R-Rated Apostolic Writing?

I almost despair to touch the Apostolic Fiction topic since Kent has done such a perfect job capturing and articulating exactly where we are with the mission. However, at our Christmas family shindig, with no provocation at all, my family began commenting on the dearth of “good” Christian fiction.

Little did they know they had unwittingly become lab rats. Carefully I questioned them and realized quickly they weren’t looking for the next Tolstoy or Graham Greene; they said they just wanted “good, clean” books to read.

Their complaints with the Christian fiction at the local library/bookstore:
#1 - “The sentence structure seems like a fifth grader wrote it.”
#2 - “If we wanted to read ‘junk’ [translation: profanity, adult content], we could pick up any other book off the shelf. We’re getting a Christian book because we don’t want to read all that.”

I approach this post at an intersection of a few issues:

I. Vacancy
We have established there is a need for an Apostolic presence in fiction.

II. Only Our Best
From Complaint #1 above and Kent’s reminder that this is our gift to the King of kings, we need to create the most finely crafted work we possibly can.

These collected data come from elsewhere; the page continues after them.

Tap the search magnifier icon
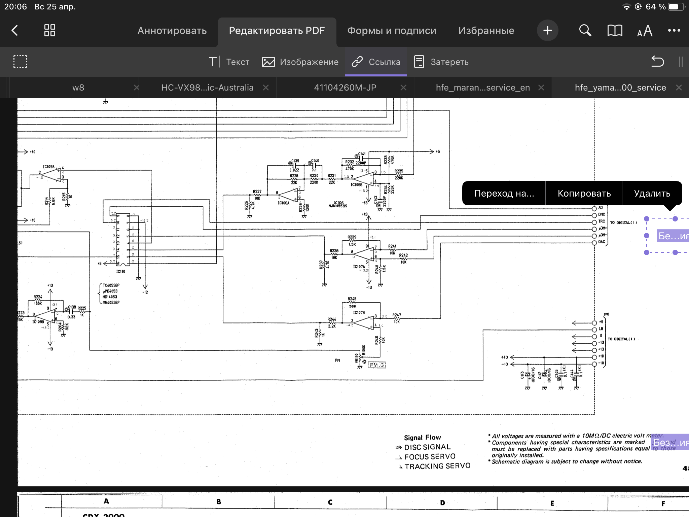click(585, 31)
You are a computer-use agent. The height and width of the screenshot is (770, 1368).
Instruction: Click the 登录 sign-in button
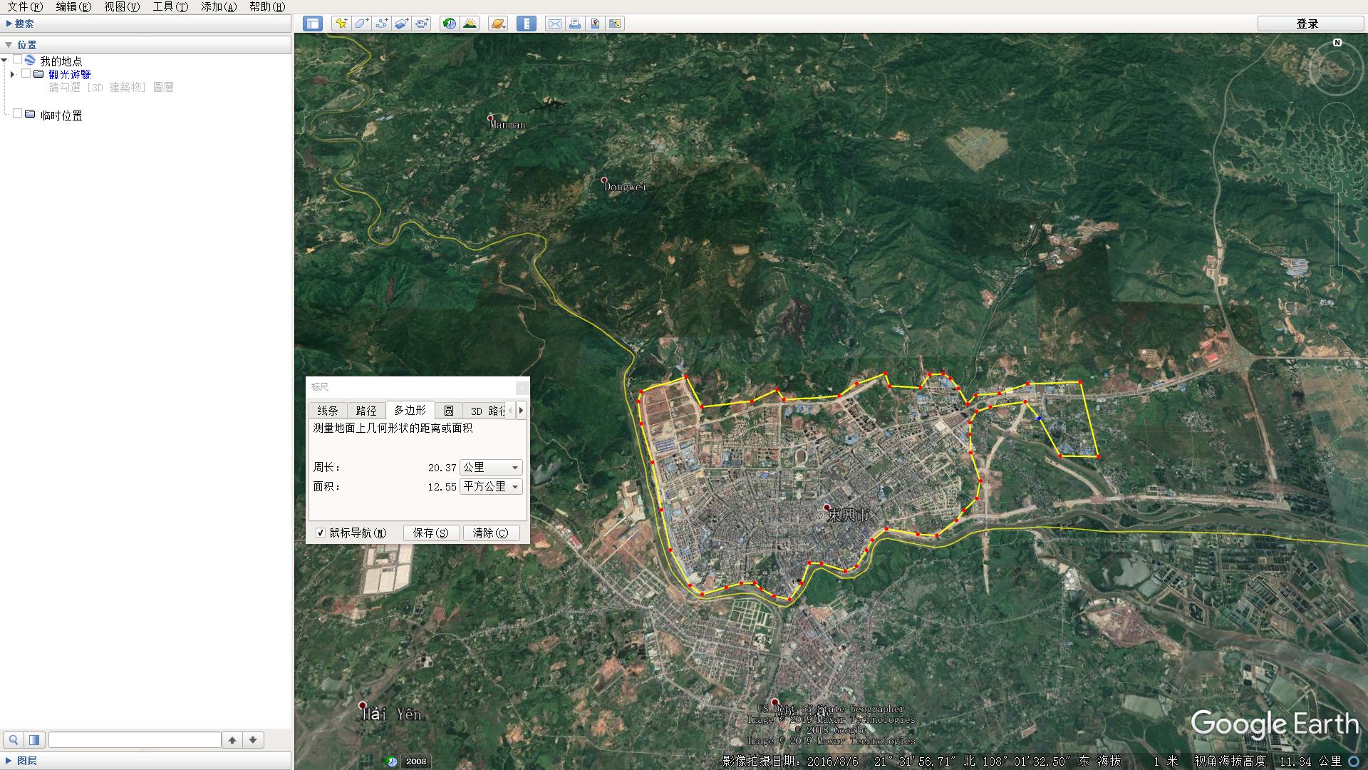click(1307, 24)
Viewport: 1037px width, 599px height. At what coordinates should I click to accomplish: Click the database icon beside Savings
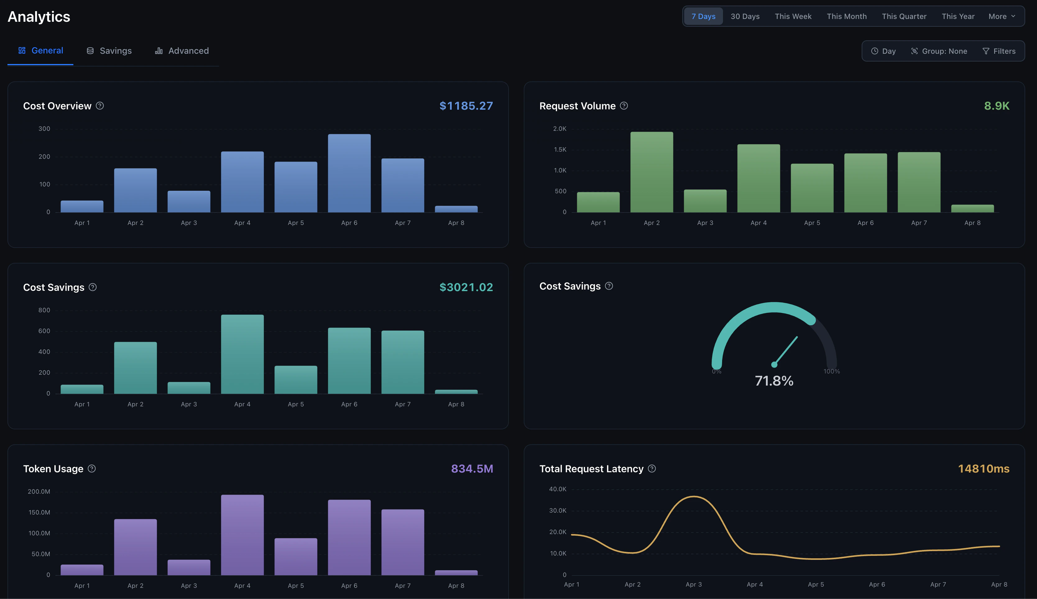coord(91,50)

III. Keep It Clean, Kids(?)
The last few weeks I’ve been trying to whittle down a reading list for my upcoming literature class. I feel a natural inclination to keep everything PG for many reasons, not the least of which is that I realize I’m exposing young and impressionable minds to a lot of new ideas and content that they will be breaking down and processing. I want to be careful with that responsibility. I’m reminded of Alison’s recent warning about The Golden Compass and my own much older question about how we deal with censorship.

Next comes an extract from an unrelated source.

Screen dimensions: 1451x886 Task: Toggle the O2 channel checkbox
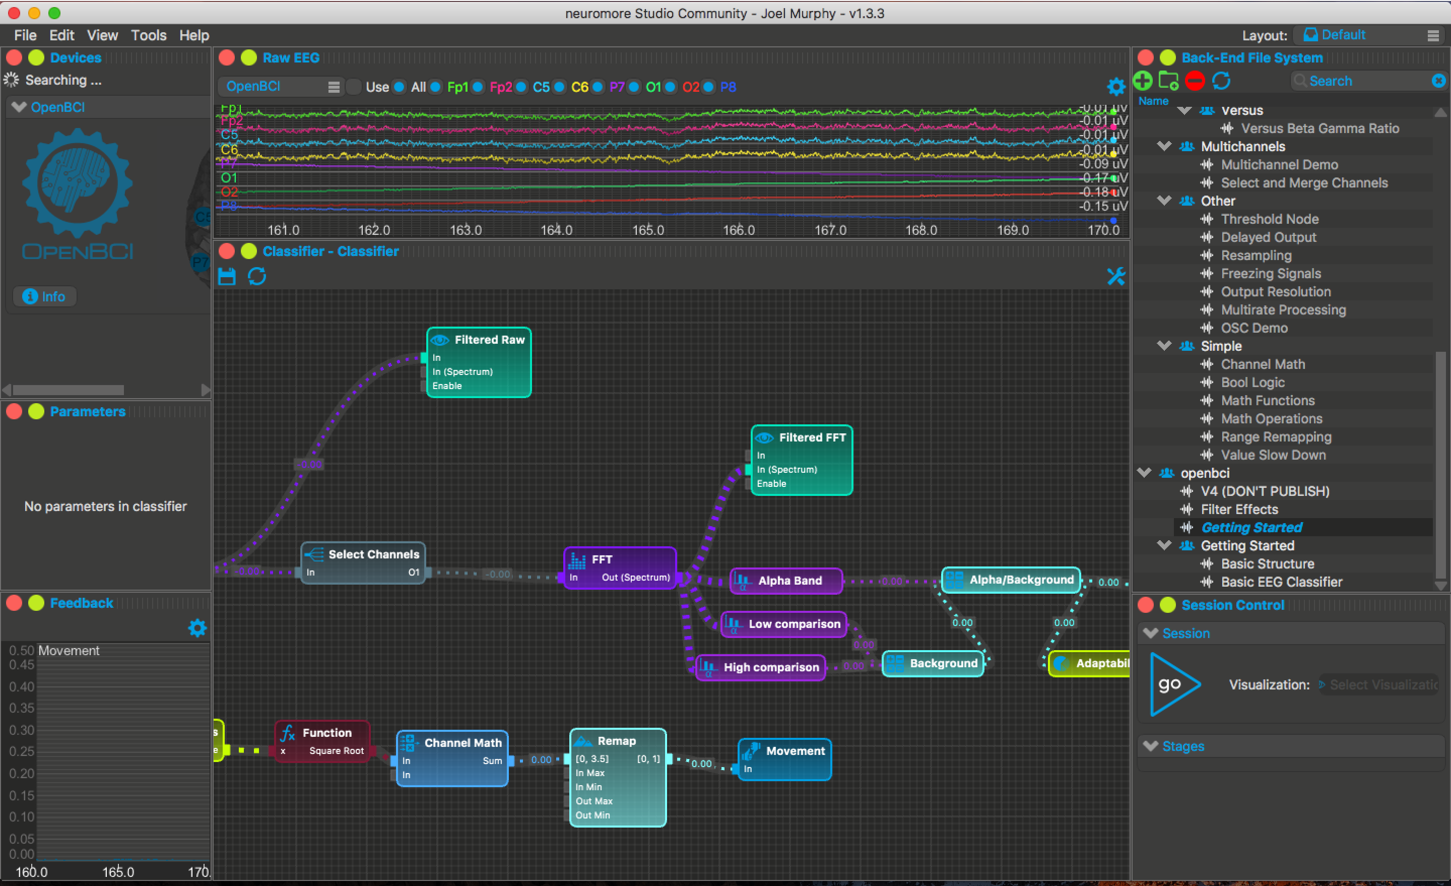pos(670,87)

Throw all that in the blender along with Comment #2 above, and then analyze what’s left from a writer’s perspective. When we’re creating Apostolic fiction, how do we (writers) deal with the “junk,” as my relatives labeled it?

Interestingly, a student recently came to me about a short story he was creating. He asked this very question. It was a conversion story where someone “in the world” was going to come to church and have a conversion experience. The student writer didn’t know how to handle the pre-church part. The character had moral issues, used Apostolic-unfriendly words, and so on. “Does my story have to be G-rated?” my student wanted to know.

I don’t know. Maybe this is one of the struggles every writer will have to decide individually. Our fiction can’t be one-dimensional, and it has to address a real world. We can’t ignore that there are “others” out there with a different lifestyle. But at the same time…


  • Is that a carte blanche to write whatever we want?

  • Should the audience wanting to escape all the “junk” (complaint #2) just look elsewhere?

  • Or should Apostolic fiction have standards concerning no profanity, grotesque violence, sex scenes, etc.?

  • Or is the question simply solved by making all our stories conversion stories or moral lessons where in the end, the character with the potty mouth meets the Lord and repents of his vile ways?

What to Do?
As Apostolic writers it’s more than just, “Can we say the D-word?”—although that’s a part of it. I think what we’re asking is how we reflect that alien world out there and what do we do when it clashes with ours?

I can’t say that I’ve figured it out. I just finished a story that’s not overtly Apostolic, and I’m not sure that my squeaky-clean non-Apostolic characters are believable. But at the same time, I’m not going to drop an F-bomb in to make them a little more realistic.

We’re left needing to ask ourselves some serious questions about where our lines are as artists, who our potential readers are, and how we want to portray ourselves (and our worldview of the “others” not like us).